* Begin Data entries *

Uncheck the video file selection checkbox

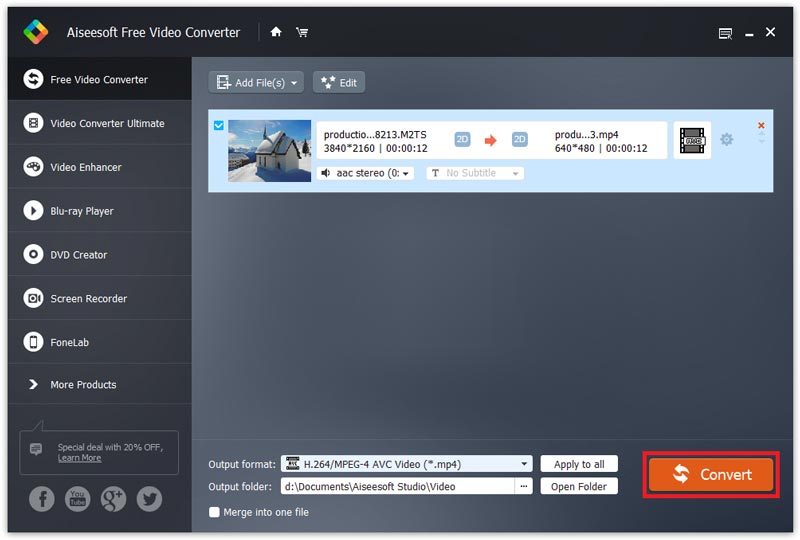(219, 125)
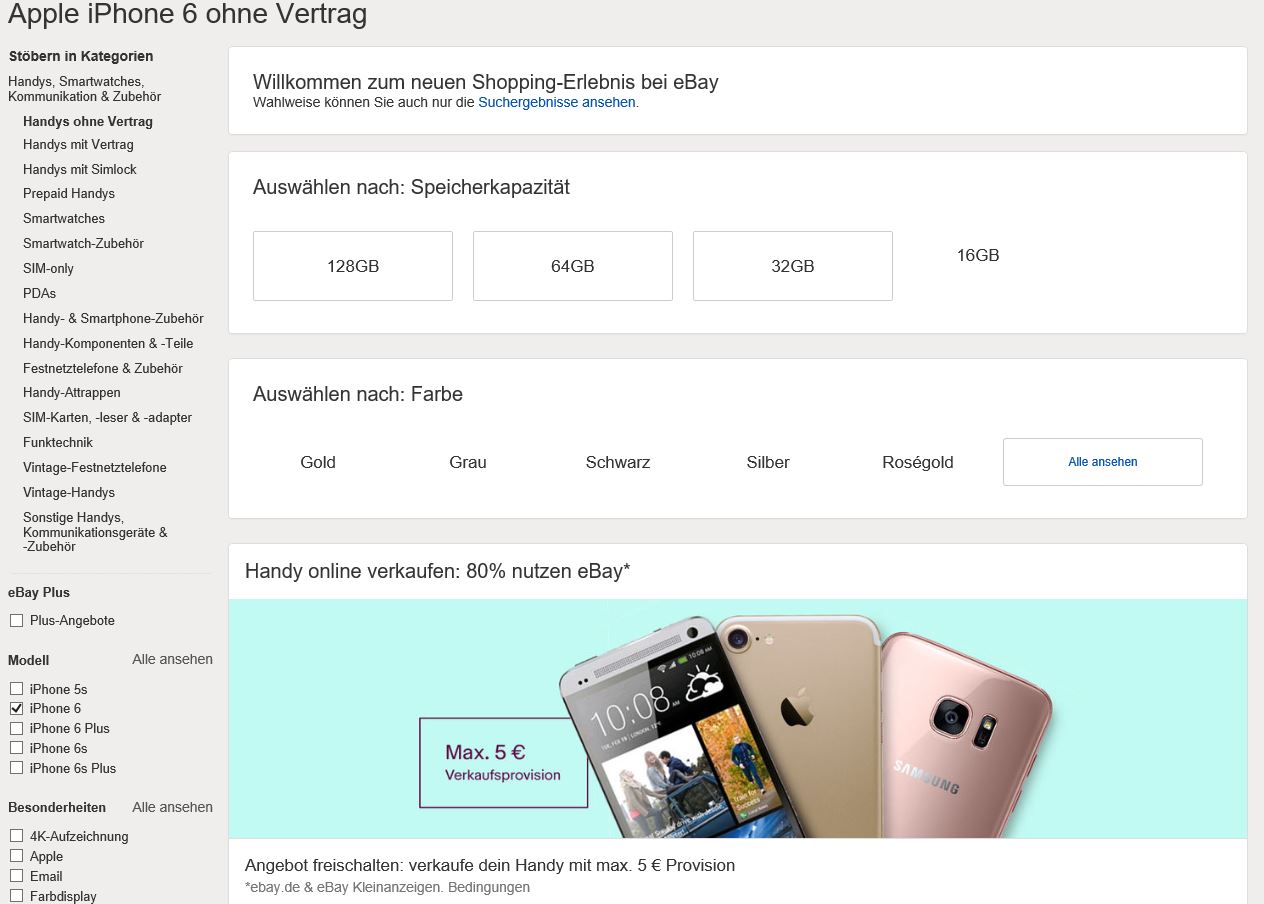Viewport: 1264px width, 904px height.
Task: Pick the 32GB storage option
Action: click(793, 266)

* End Data entries *
* Begin Data entries *

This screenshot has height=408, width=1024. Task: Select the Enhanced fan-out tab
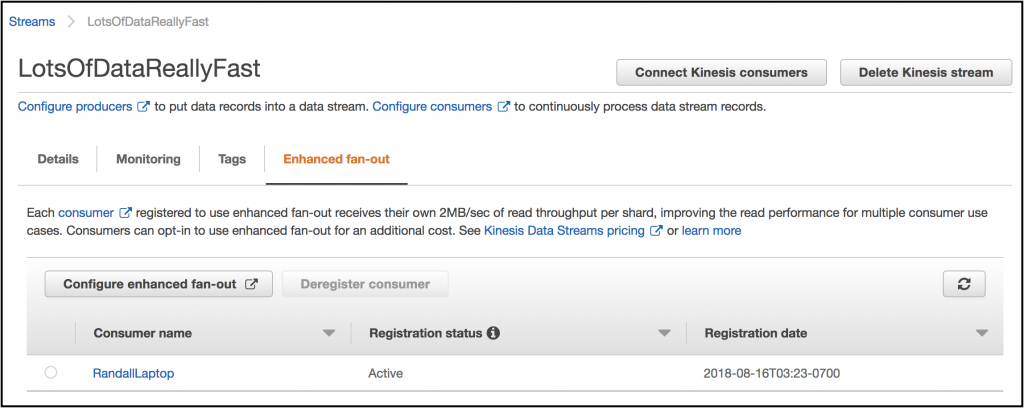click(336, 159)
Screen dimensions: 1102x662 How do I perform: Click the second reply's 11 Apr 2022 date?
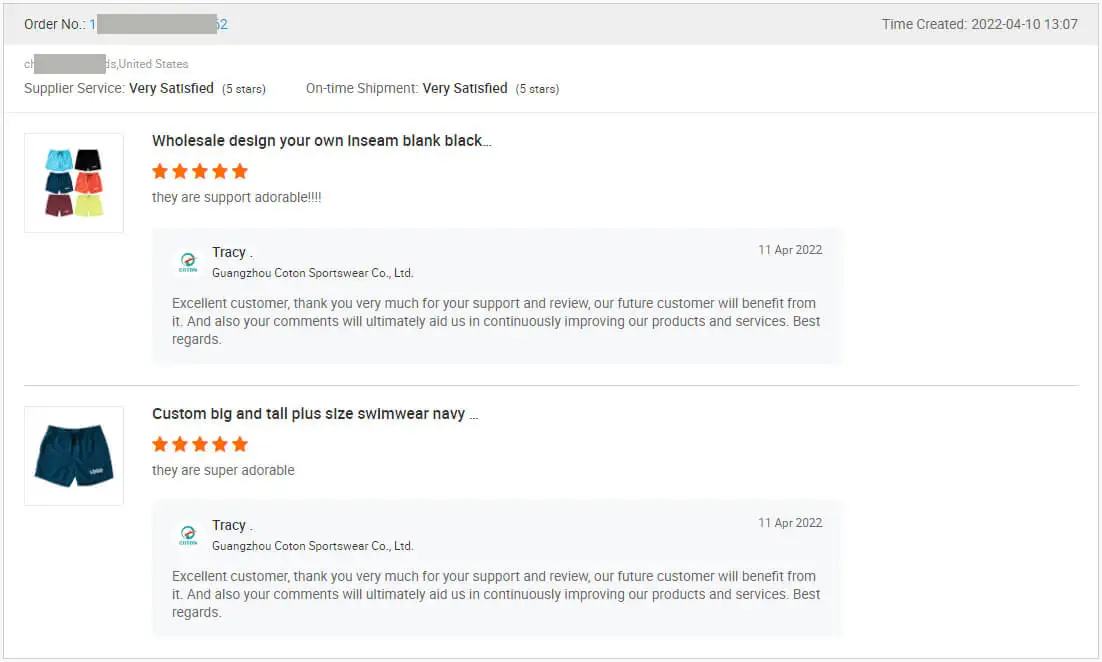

* End Data entries *

Reproduce verbatim the stretch of the material from the line containing "This screenshot has" through the line containing "Screen dimensions: 1102x662", both included, omitting the pictures.

| Result below |
This screenshot has height=408, width=1024. Task: Select the Enhanced fan-out tab
click(336, 159)
Screen dimensions: 1102x662 How do I perform: Click the second reply's 11 Apr 2022 date?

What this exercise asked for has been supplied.